Who can resist a band with a name like Fuckhead? Not me, that’s for sure. And the fact that they are Austrian makes the prospect of an evening with them all the more appealing. Active since 1988, Fuckhead are a fusion of Industrial metal, intelligent dance music and Viennese Actionist performance art. The four-piece from Linz are notable for their confrontational live shows, which for a while earned them the distinction of being banned by the Austrian authorities. More often than not, a Fuckhead concert consists of the heavily tattooed (and all-male, sadly) group writhing on stage clad only in their underwear, or naked but for some strategically placed gaffer tape, eating sausages and simulating sex acts, with the entire spectacle soundtracked by punishing Metal textures. If that sounds like the sort of thing you would enjoy – and I can’t imagine why it wouldn’t be – then be sure to be at the Chelsea on 31 January.
For those wishing for a more considered start to their 2008 gig-going, there’s always Iron & Wine. Lurking behind the group alias is US singer-songwriter Sam Beam, who has released three albums of folky, countrified alt-rock and is currently on tour promoting the most recent of these, The Shepherd’s Dog. Beam is a quietly inspired musician whose craftsmanlike approach to songcraft has drawn comparisons with stellar names such as Nick Drake, Paul Simon and Neil Young. Moving away from the scratchy, lo-fi sound of his earliest recordings, the new album sees Beam surrounding himself with a large cast of supporting musicians and building up an arsenal of lush instrumentation as a result. But the songs retain an air of melancholy and southern Gothic atmospheres that makes them utterly beguiling.

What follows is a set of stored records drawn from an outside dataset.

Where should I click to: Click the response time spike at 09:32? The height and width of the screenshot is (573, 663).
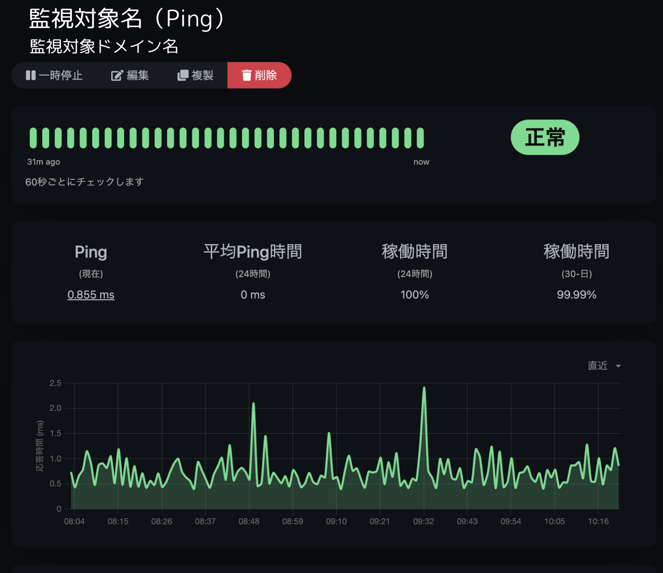[424, 388]
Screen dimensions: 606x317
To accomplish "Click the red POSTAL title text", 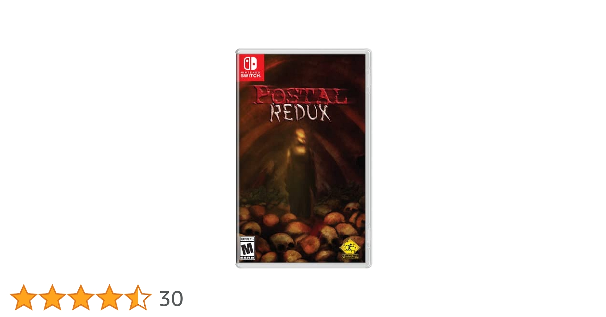I will coord(300,95).
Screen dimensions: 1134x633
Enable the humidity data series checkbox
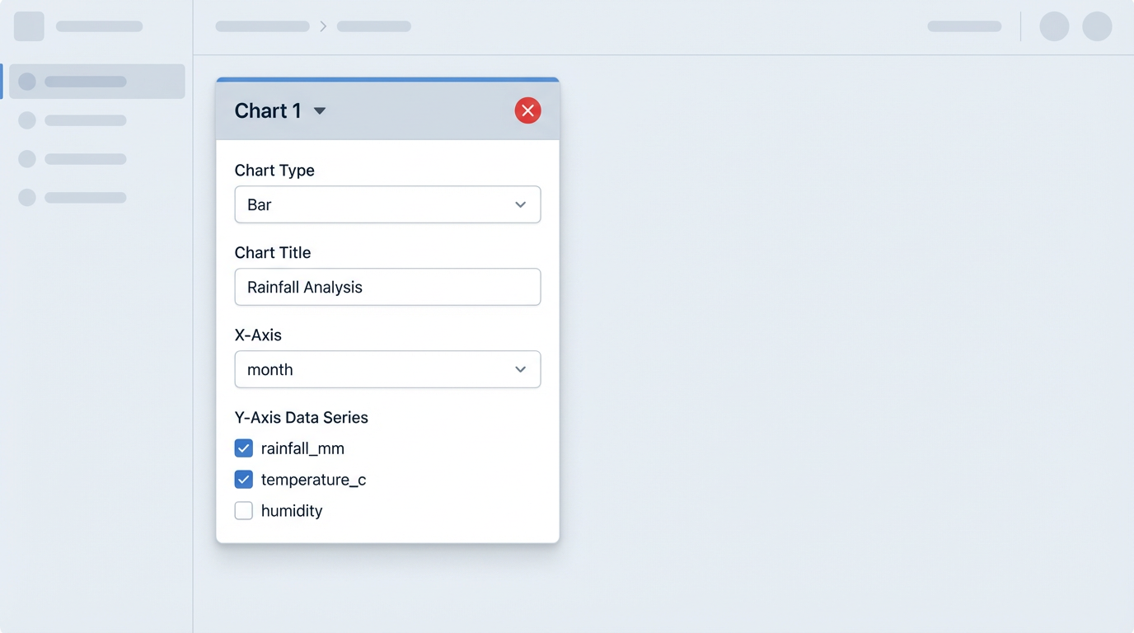click(243, 510)
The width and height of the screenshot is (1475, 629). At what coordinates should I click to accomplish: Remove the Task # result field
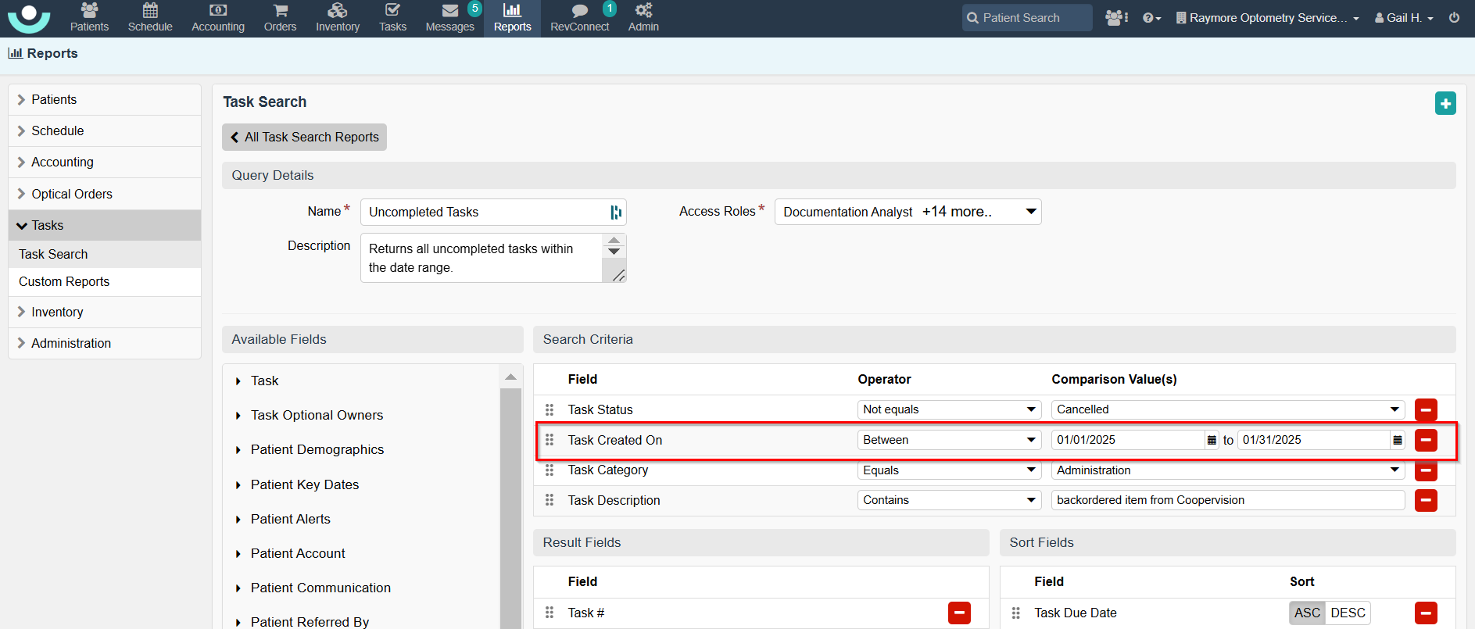(x=959, y=613)
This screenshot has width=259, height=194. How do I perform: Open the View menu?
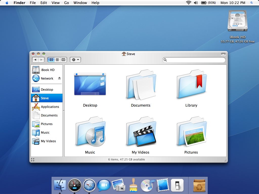coord(55,3)
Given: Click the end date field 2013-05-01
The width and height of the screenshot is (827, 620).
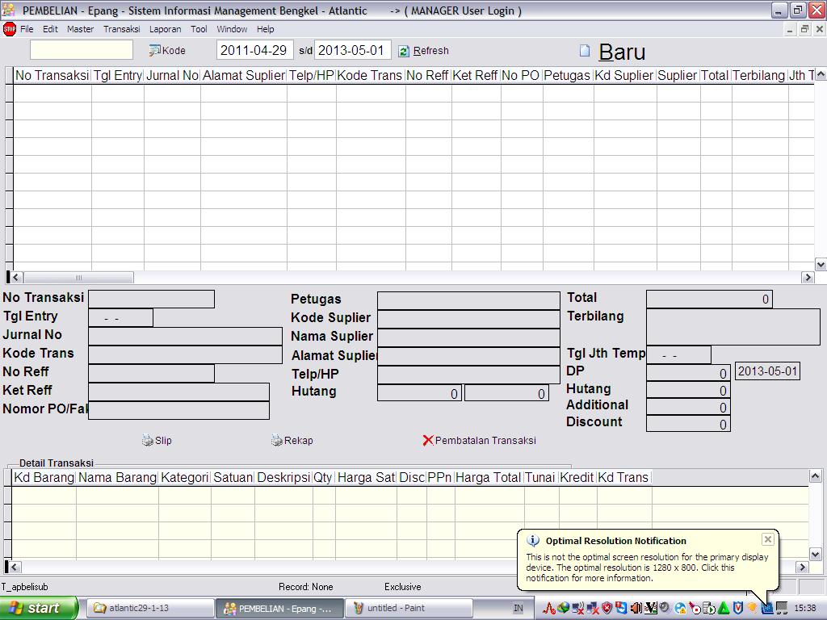Looking at the screenshot, I should tap(351, 50).
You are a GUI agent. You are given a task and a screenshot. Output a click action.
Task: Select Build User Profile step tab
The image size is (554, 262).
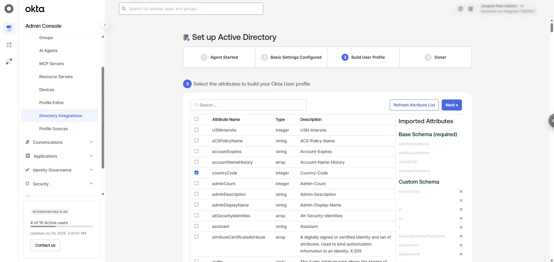(363, 57)
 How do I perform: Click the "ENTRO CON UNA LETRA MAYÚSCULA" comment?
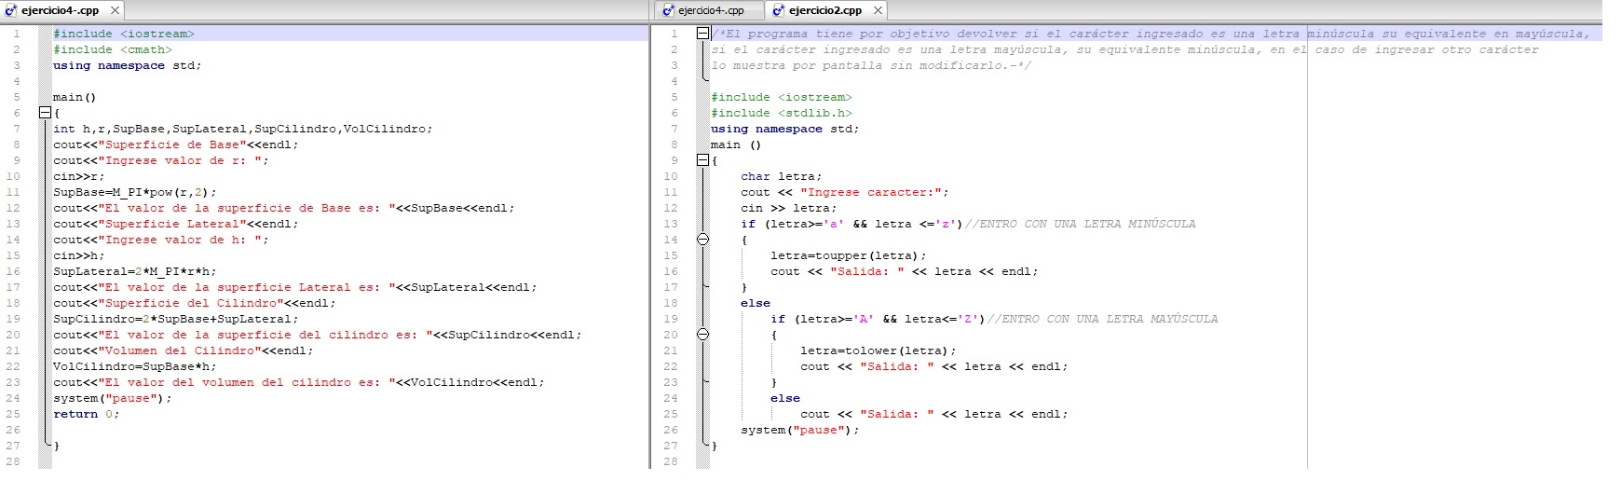coord(1102,319)
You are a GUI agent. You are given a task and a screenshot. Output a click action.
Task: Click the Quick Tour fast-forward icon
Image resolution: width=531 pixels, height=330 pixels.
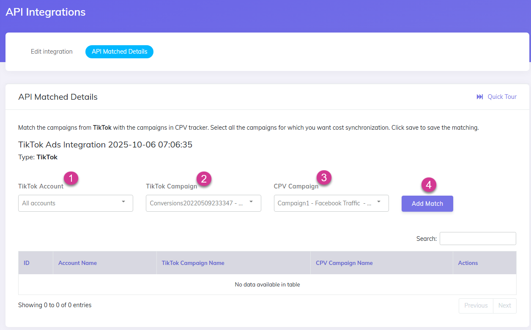click(479, 97)
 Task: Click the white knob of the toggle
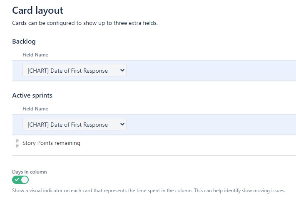25,180
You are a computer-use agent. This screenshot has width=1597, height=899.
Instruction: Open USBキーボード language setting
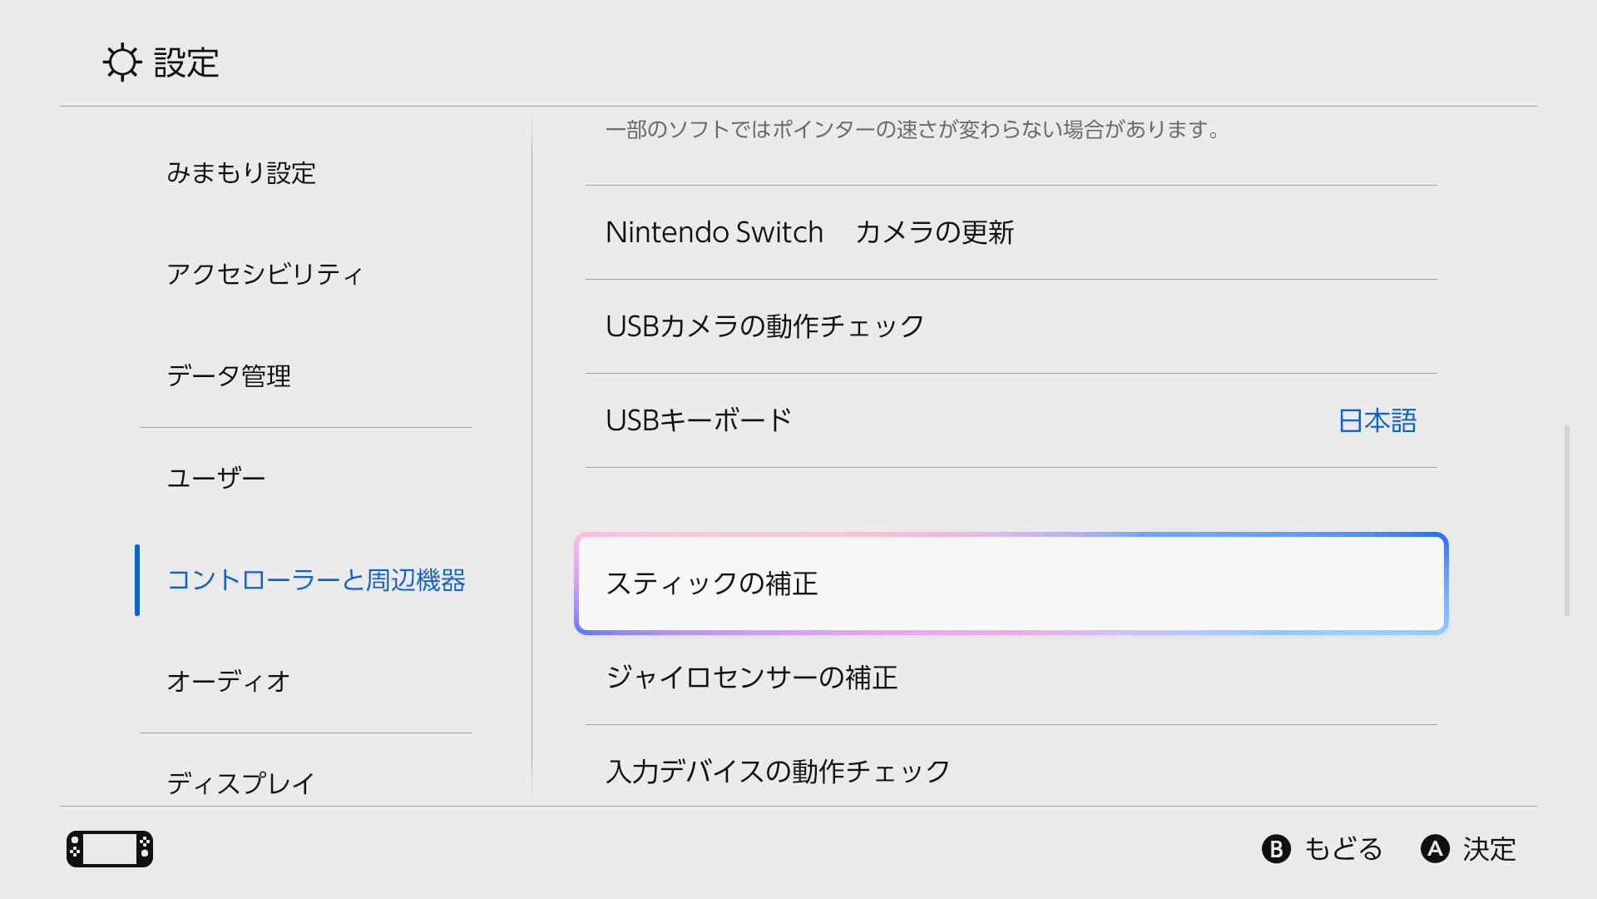pos(699,420)
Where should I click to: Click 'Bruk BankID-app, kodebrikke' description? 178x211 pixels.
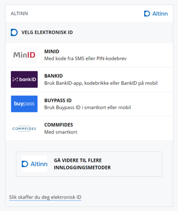coord(101,83)
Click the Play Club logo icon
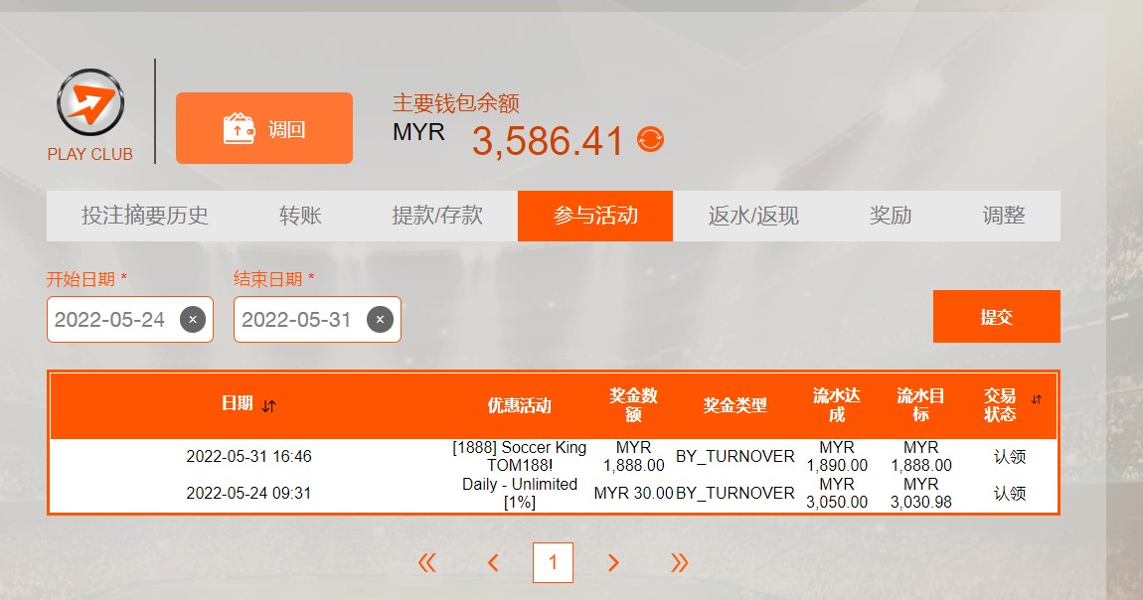Image resolution: width=1143 pixels, height=600 pixels. [90, 103]
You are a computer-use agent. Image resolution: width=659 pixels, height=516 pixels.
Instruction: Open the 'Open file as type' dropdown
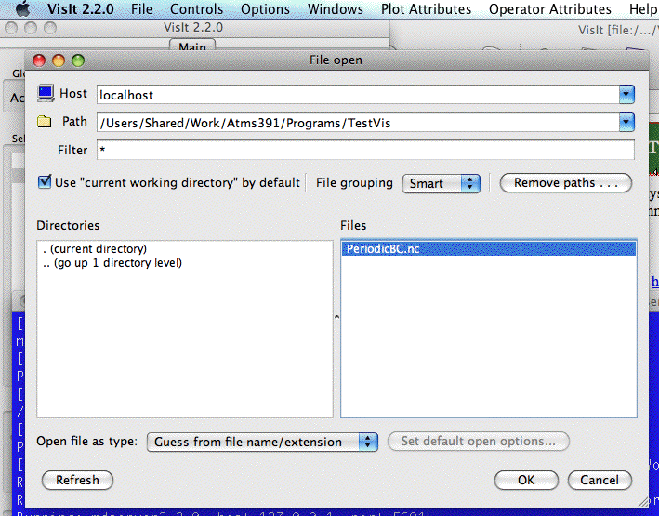click(x=262, y=442)
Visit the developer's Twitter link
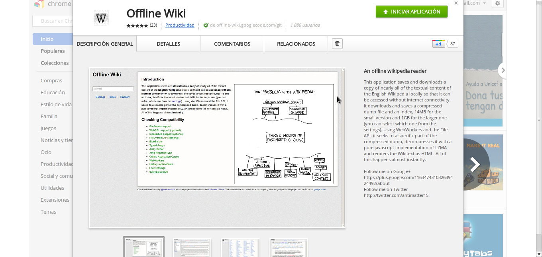The height and width of the screenshot is (257, 542). click(x=396, y=195)
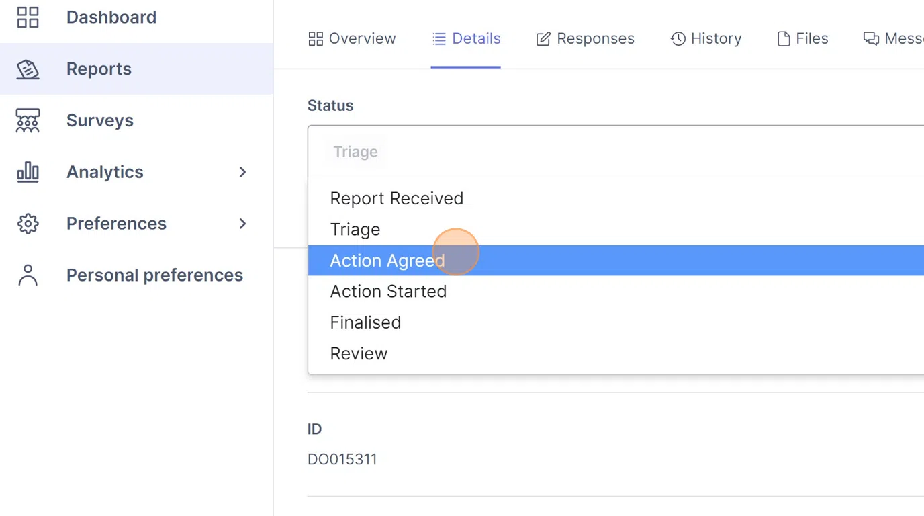Click the Reports sidebar icon
924x516 pixels.
click(x=28, y=69)
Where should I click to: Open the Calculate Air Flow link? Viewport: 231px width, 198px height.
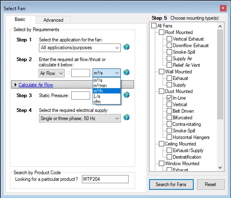pos(36,85)
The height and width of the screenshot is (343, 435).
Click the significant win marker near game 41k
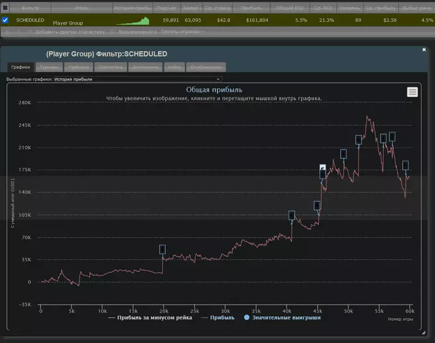[291, 215]
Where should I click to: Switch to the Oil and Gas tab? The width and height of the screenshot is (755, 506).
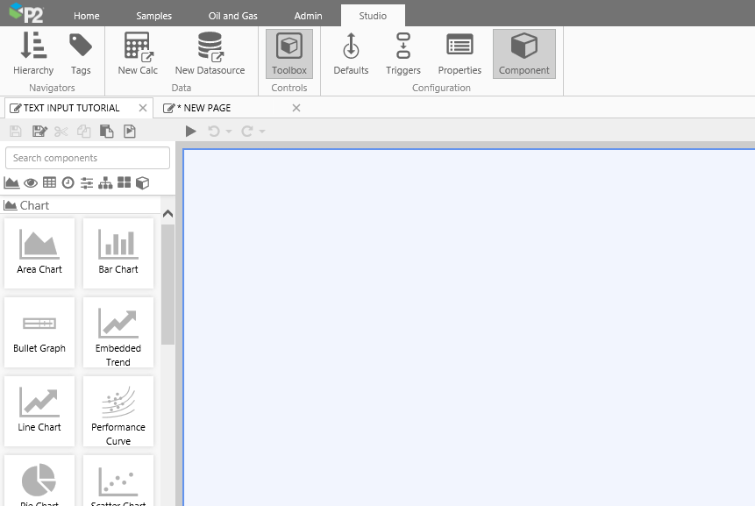coord(232,16)
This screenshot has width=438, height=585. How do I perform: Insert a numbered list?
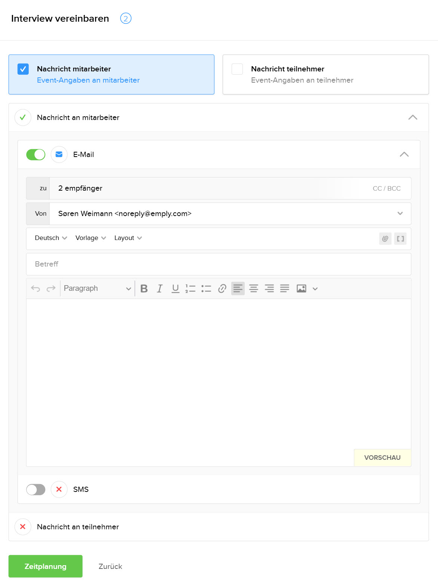191,289
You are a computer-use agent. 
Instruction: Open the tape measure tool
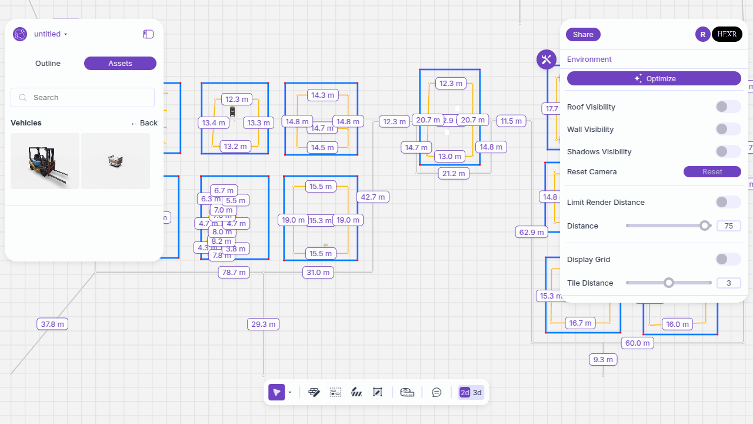coord(407,392)
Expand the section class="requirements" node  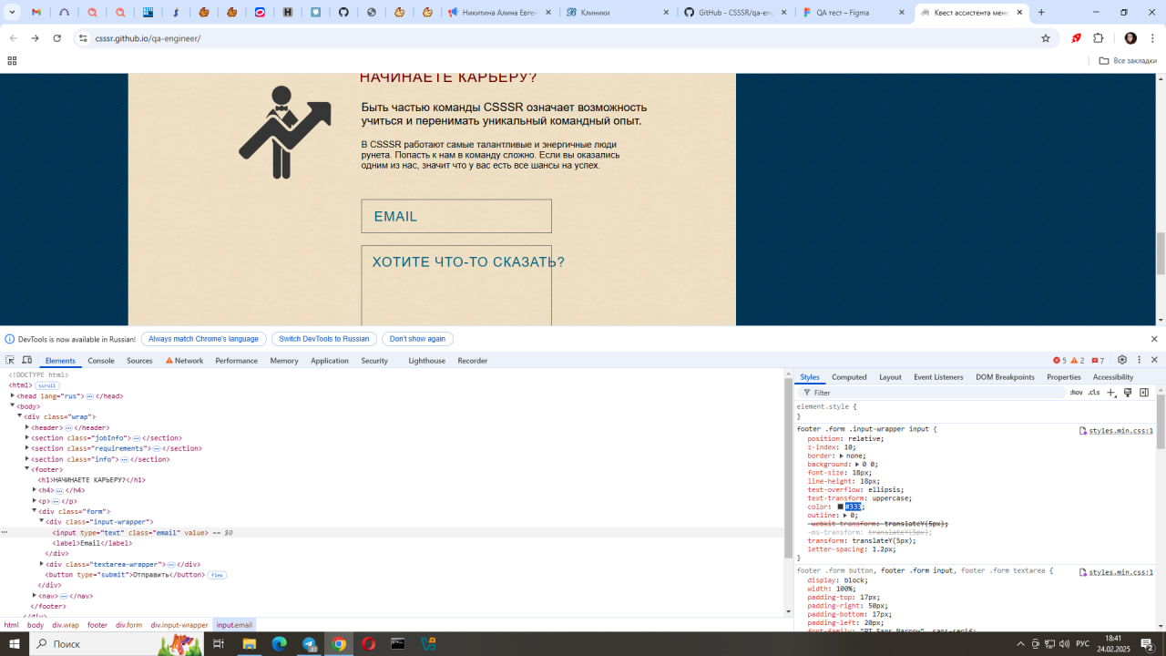[26, 448]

Meanwhile, Porgy & Bess starts 2008 as it no doubt means to go on with a series of intriguing jazz and world music concerts. The pick of these could well be the visit of the Czech singer and violinist Iva Bittova, performing as a duo with American bassist and saxophonist George Mraz. Bittova is a virtuoso performer whose work blends elements of Anglo-American rock and eastern European folk. Frequently confounding audience expectations, she plays the violin with various found objects and deploys a variety of vocal utterances ranging from straight ahead singing to childlike babbling and full-throated ululations. In Bittova’s practised hands, however, this range of approaches never descends into mere gimmickry. Instead, it seems like a natural outgrowth of the melodies and rhythms inherent in her self-composed music.